MATERIALS PROVIDED:
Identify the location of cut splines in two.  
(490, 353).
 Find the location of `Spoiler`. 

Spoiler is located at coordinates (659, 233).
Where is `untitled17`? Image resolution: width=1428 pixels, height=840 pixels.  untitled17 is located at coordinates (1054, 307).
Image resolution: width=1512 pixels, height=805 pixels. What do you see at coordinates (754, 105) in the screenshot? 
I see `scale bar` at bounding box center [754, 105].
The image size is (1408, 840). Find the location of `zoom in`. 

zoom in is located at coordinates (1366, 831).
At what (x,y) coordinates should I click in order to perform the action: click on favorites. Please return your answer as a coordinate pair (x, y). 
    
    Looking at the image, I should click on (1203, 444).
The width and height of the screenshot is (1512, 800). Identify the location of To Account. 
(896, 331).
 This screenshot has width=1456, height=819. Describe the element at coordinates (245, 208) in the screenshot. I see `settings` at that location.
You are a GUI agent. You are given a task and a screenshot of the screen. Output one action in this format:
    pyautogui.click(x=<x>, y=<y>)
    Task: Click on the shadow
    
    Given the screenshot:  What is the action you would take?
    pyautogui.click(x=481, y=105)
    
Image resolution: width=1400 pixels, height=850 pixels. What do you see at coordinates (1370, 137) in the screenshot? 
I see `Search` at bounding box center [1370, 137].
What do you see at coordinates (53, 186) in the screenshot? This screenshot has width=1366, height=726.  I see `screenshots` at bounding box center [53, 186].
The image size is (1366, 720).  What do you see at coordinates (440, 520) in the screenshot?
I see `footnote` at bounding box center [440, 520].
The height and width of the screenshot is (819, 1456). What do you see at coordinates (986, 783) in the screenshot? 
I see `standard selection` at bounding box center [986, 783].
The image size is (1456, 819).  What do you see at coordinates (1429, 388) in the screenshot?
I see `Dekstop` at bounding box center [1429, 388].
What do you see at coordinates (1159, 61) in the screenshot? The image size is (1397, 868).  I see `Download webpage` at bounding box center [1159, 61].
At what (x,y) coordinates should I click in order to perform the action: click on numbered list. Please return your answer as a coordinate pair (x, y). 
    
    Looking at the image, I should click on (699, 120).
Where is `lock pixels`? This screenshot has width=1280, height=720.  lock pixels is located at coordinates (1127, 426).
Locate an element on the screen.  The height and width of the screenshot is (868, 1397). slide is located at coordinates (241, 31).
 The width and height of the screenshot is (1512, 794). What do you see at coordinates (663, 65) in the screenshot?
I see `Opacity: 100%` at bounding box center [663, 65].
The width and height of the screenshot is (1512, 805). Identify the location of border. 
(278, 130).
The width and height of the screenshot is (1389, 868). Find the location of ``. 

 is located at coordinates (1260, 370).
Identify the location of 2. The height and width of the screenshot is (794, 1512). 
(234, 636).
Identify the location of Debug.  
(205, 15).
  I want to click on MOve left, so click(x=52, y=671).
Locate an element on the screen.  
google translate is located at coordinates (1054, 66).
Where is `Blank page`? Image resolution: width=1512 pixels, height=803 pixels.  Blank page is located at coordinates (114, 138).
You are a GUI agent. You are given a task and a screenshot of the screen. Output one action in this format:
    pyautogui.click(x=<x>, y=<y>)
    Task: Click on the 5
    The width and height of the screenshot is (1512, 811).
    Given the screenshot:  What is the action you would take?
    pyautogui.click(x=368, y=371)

WHAT YOU WILL DO: How many lines in the data above contain the string "Find", with case taken into account? Reply with the number alone.

WRITTEN ANSWER: 3